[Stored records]
----------------------------------------

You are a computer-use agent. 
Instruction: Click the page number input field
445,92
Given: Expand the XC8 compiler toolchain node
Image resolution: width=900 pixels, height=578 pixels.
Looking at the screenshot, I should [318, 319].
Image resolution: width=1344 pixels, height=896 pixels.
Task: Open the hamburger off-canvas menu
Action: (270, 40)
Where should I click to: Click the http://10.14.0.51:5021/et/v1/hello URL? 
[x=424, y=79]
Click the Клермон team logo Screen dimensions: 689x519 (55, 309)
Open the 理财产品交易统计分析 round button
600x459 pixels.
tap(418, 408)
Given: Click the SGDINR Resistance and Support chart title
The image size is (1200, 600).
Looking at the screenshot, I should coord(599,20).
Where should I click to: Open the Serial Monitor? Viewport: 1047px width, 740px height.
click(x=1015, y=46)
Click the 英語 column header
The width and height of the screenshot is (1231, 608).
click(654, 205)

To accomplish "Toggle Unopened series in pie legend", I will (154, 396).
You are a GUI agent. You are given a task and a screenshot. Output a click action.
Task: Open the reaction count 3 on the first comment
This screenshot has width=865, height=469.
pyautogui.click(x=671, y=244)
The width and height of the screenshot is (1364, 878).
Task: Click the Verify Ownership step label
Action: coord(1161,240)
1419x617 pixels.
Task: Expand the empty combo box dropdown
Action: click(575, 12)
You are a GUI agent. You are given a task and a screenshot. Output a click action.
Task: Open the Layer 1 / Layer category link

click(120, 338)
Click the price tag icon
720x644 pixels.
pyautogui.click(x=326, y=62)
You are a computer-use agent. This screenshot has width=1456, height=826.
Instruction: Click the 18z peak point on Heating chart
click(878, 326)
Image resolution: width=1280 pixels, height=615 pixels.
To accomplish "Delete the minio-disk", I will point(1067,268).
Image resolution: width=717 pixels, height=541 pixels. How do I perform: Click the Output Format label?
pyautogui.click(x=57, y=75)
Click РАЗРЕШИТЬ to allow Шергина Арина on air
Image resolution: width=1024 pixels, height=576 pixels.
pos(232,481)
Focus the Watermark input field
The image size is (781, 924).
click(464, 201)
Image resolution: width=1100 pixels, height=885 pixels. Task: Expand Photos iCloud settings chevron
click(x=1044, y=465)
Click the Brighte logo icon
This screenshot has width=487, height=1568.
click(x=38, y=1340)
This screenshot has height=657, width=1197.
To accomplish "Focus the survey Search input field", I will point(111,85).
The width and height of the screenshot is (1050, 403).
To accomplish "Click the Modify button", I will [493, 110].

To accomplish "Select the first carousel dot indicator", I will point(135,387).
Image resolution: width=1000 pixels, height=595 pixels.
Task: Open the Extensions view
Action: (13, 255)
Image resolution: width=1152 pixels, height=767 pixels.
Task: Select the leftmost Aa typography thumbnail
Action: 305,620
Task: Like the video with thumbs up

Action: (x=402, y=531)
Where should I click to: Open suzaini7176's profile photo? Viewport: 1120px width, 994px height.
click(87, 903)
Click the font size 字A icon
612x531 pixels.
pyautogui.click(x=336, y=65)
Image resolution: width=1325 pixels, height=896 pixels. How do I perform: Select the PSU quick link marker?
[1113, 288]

----------------------------------------

- **Brief**: Count how many lines of the entries include the string "button". The number is the entire answer.

- **Solution to the problem**: 2